## DIRECTIONS FOR THIS TASK
For this task, output exactly the lines of the material below starting at the line with "Given: Decrease 大小 size with down spinner" and ending at the line with "This screenshot has width=878, height=385."; pictures are to be excluded.

━━━ DATA FOR PROCESSING

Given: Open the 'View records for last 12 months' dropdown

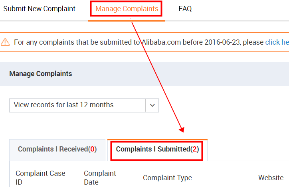Looking at the screenshot, I should pyautogui.click(x=78, y=105).
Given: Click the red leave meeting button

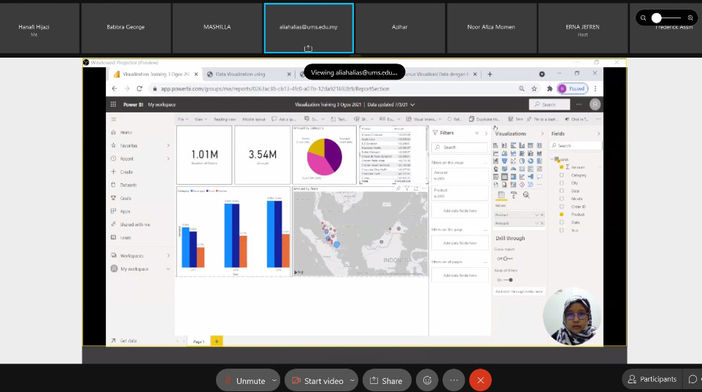Looking at the screenshot, I should pos(480,380).
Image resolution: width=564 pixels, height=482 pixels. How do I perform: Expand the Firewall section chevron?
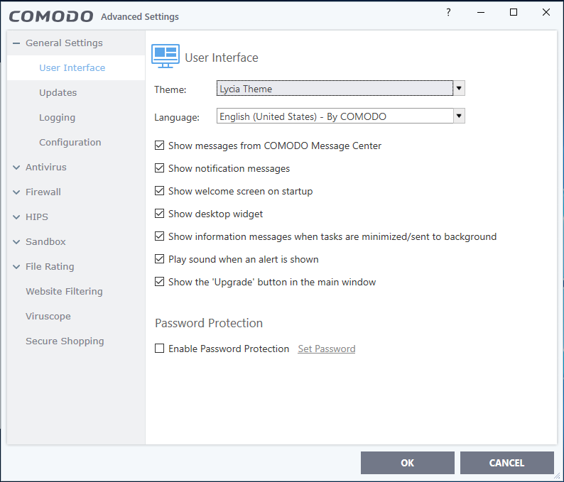click(x=16, y=192)
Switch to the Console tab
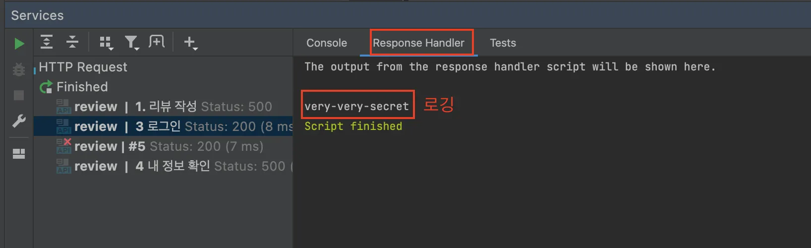Screen dimensions: 811x248 click(x=327, y=43)
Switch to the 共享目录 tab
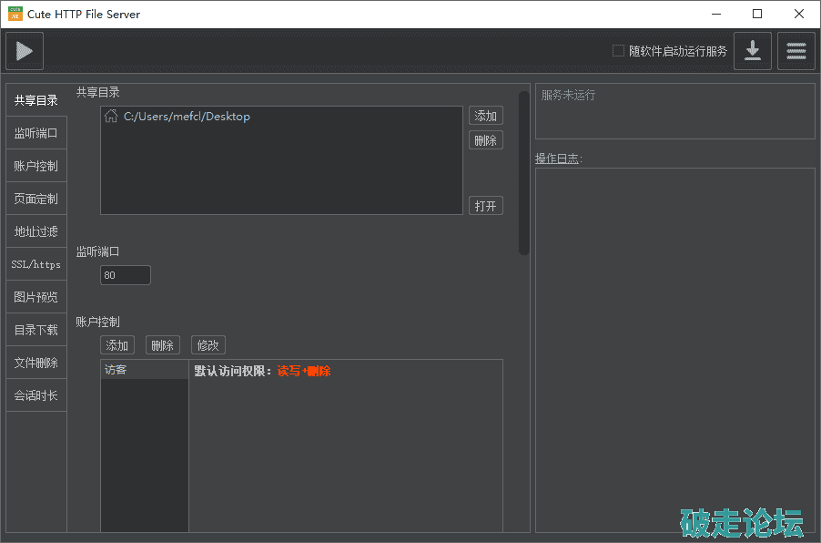Image resolution: width=821 pixels, height=543 pixels. pos(36,100)
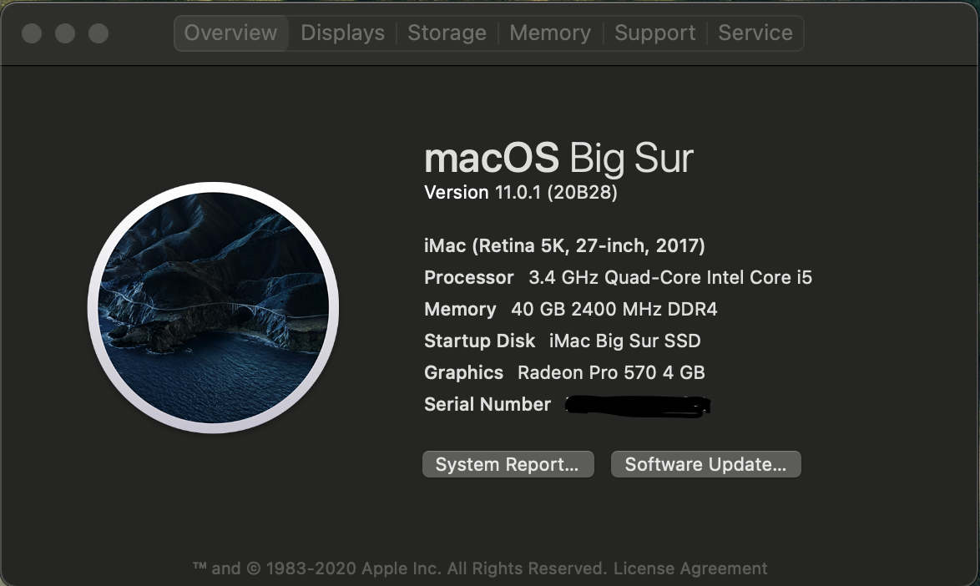Open System Report
Image resolution: width=980 pixels, height=586 pixels.
point(508,465)
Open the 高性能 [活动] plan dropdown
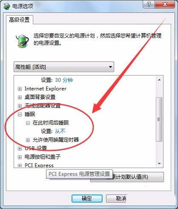178x209 pixels. tap(64, 67)
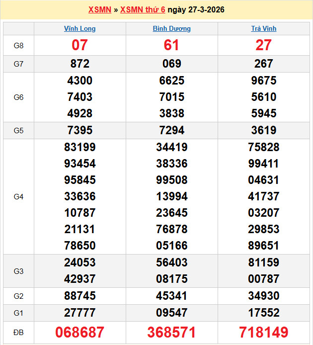Click the G7 result 872
The width and height of the screenshot is (313, 345).
pos(79,64)
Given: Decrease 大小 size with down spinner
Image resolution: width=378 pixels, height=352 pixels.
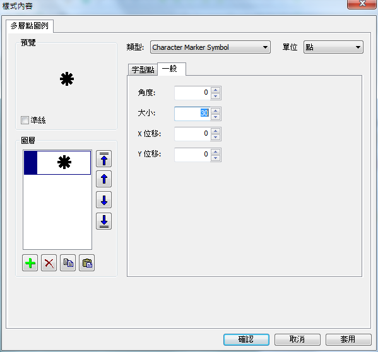Looking at the screenshot, I should (216, 117).
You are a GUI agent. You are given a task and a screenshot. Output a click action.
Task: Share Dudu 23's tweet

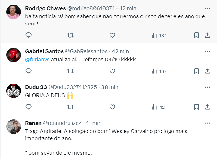(x=207, y=107)
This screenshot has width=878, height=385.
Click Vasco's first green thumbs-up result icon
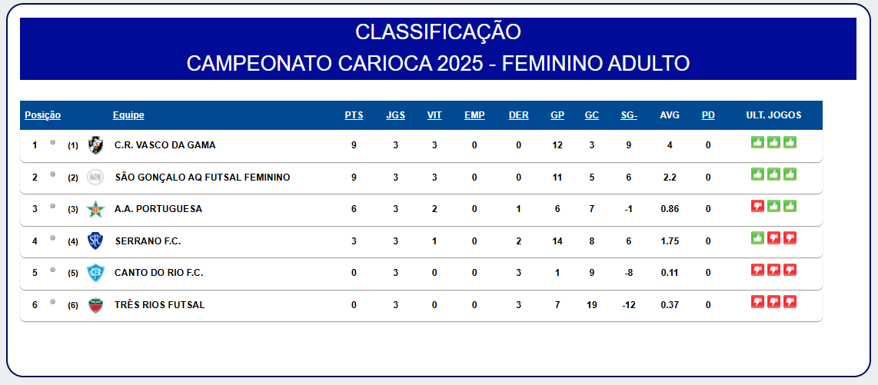click(x=757, y=142)
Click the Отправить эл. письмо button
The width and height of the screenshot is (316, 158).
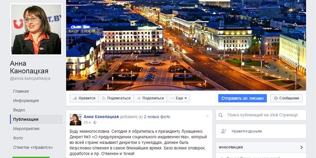tap(242, 98)
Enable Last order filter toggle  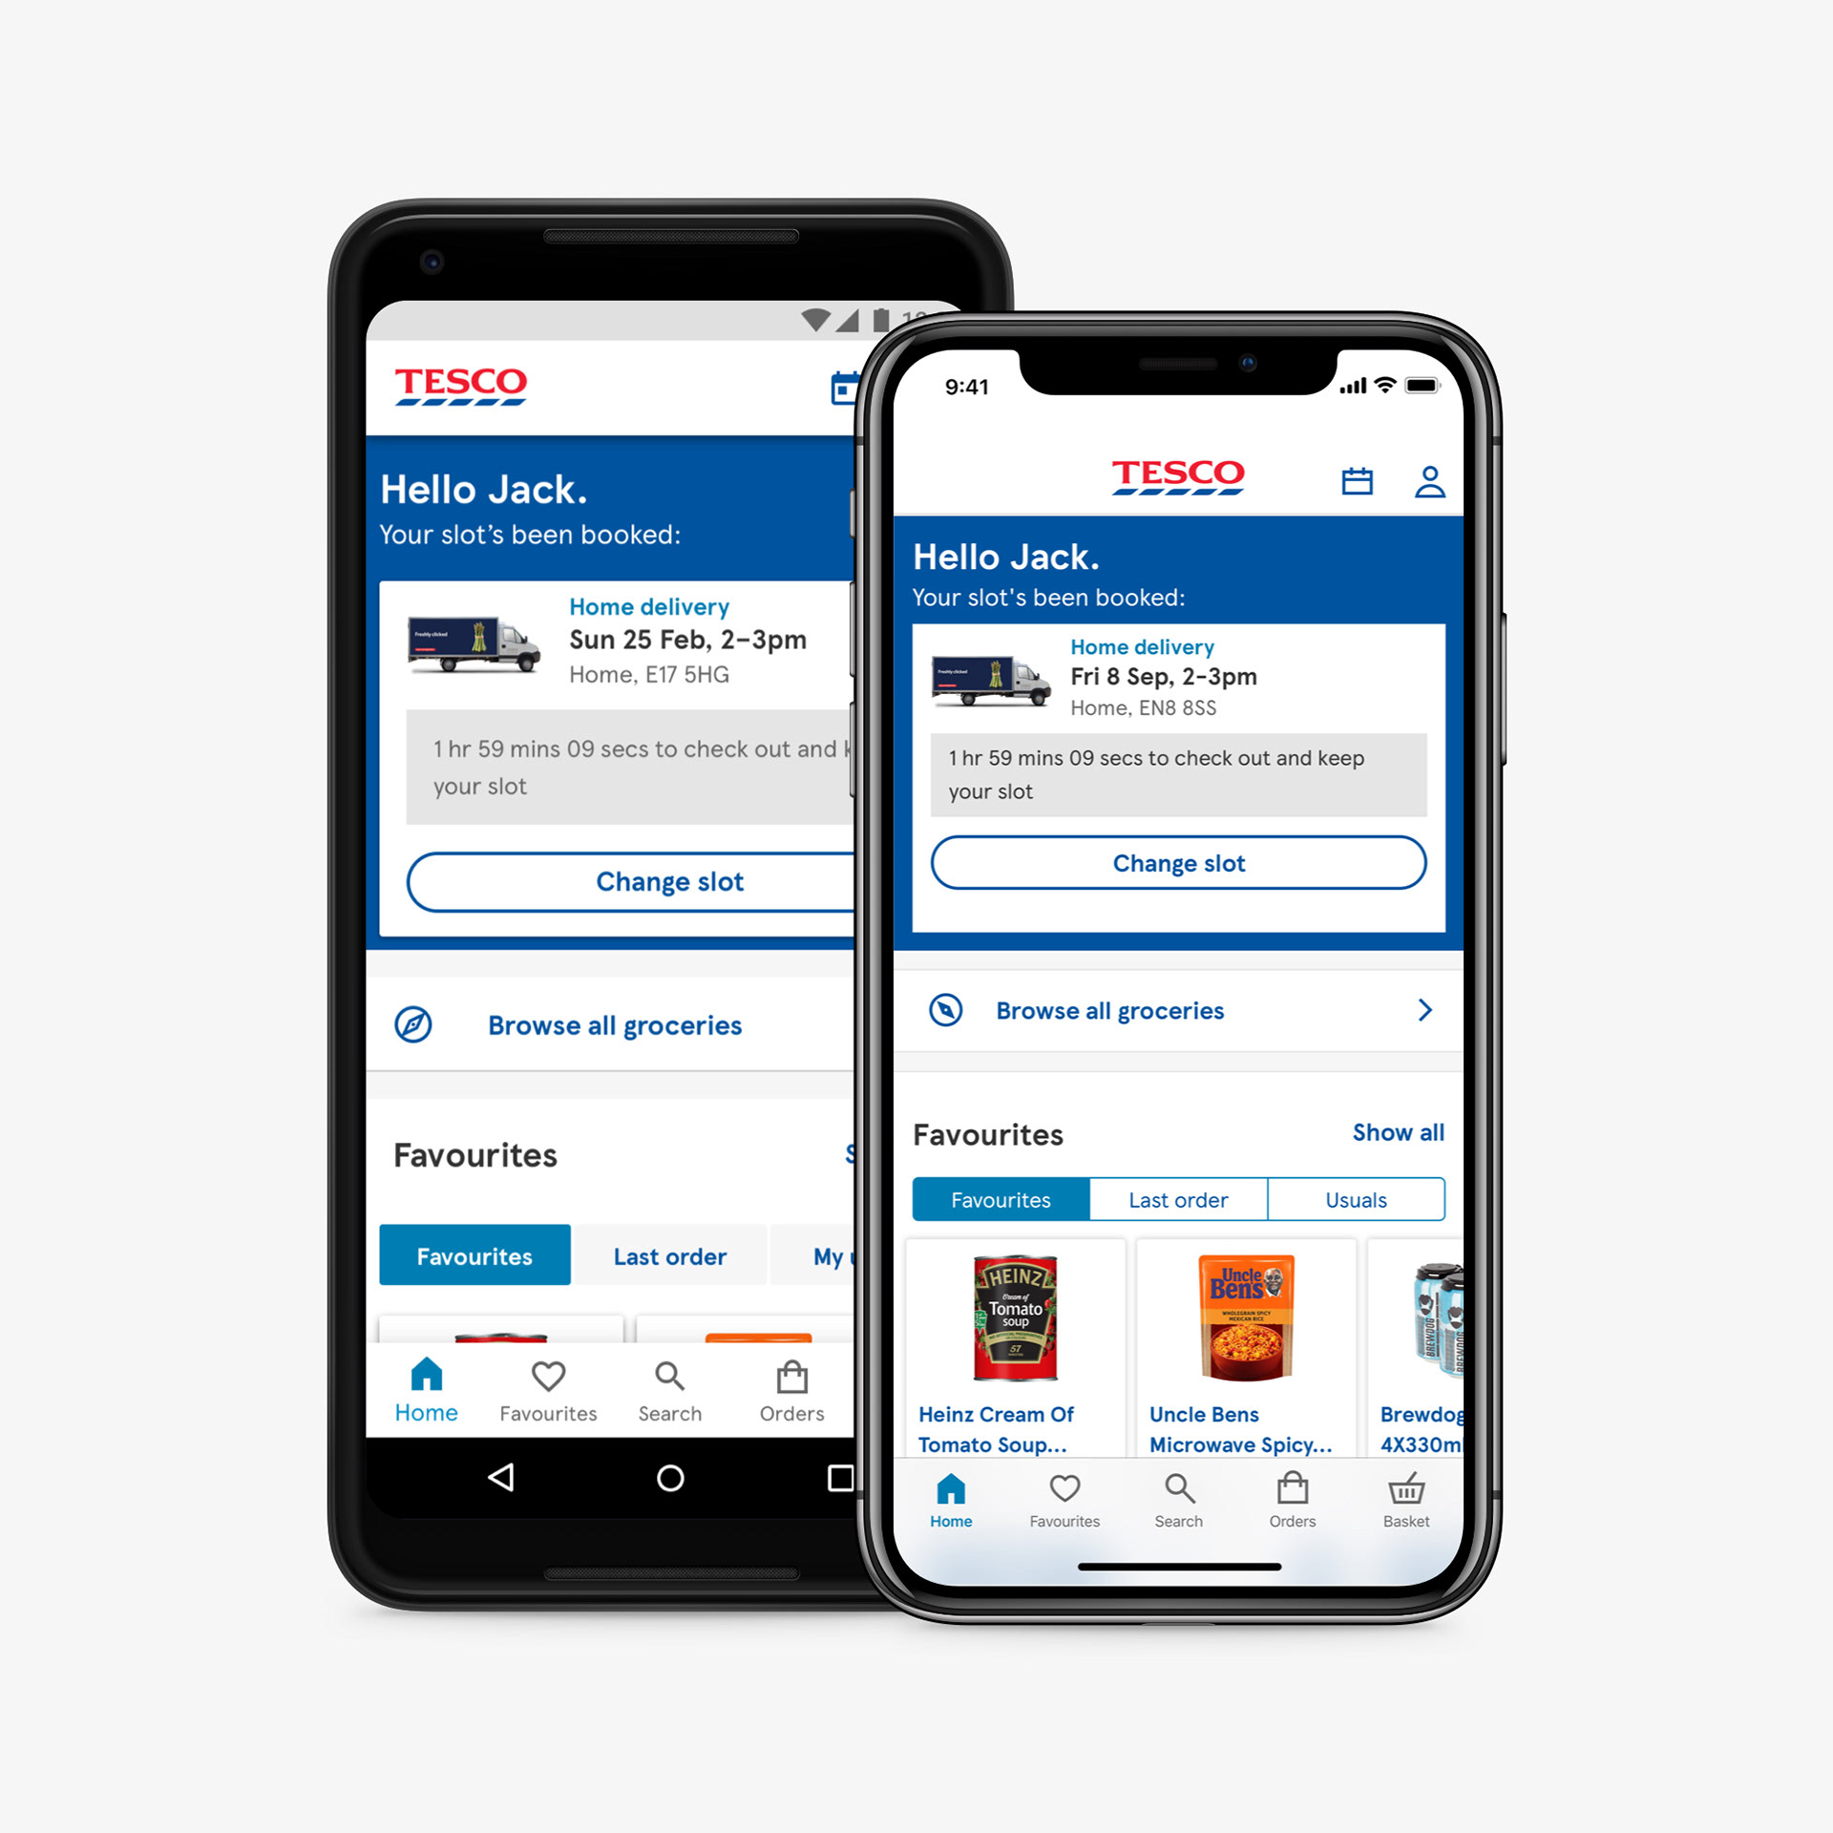1175,1207
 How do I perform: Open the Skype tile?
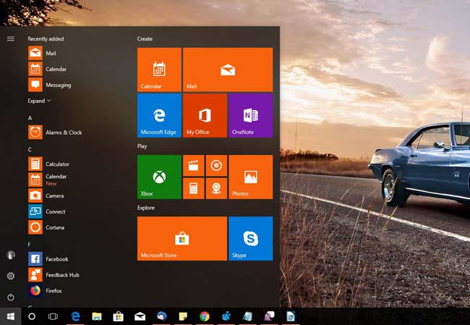coord(250,238)
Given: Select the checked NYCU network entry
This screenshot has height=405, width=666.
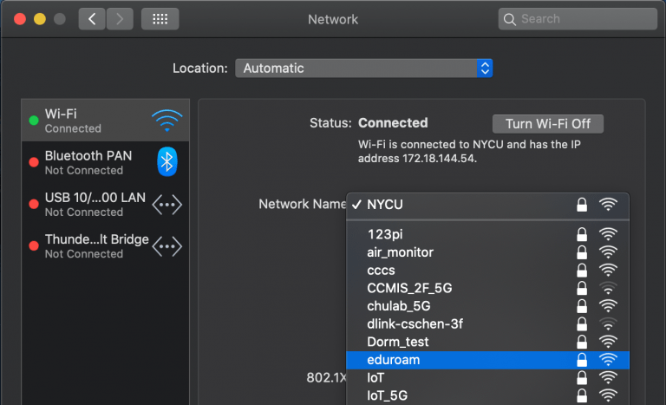Looking at the screenshot, I should [x=385, y=205].
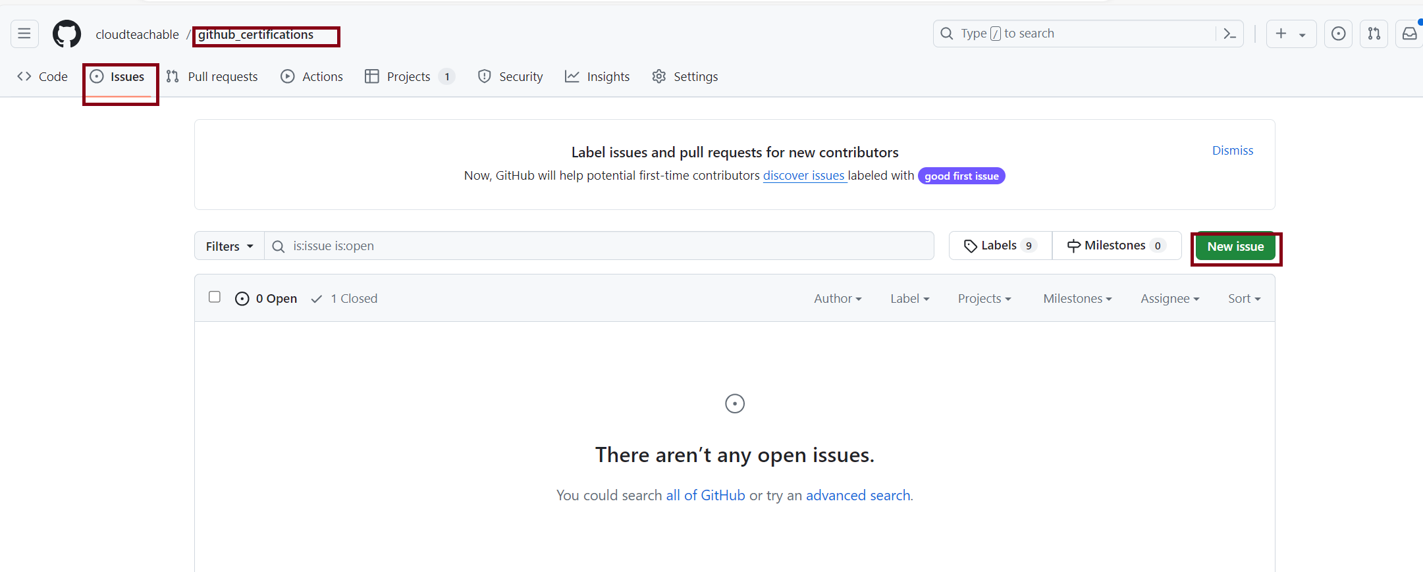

━━━━━━

## ANSWER BOX
Given: Decrease 大小 size with down spinner
Image resolution: width=378 pixels, height=352 pixels.
Looking at the screenshot, I should (216, 117).
You are a GUI agent. You are given a task and a screenshot. Output a click action.
Task: Share Dudu 23's tweet

(x=207, y=107)
This screenshot has width=878, height=385.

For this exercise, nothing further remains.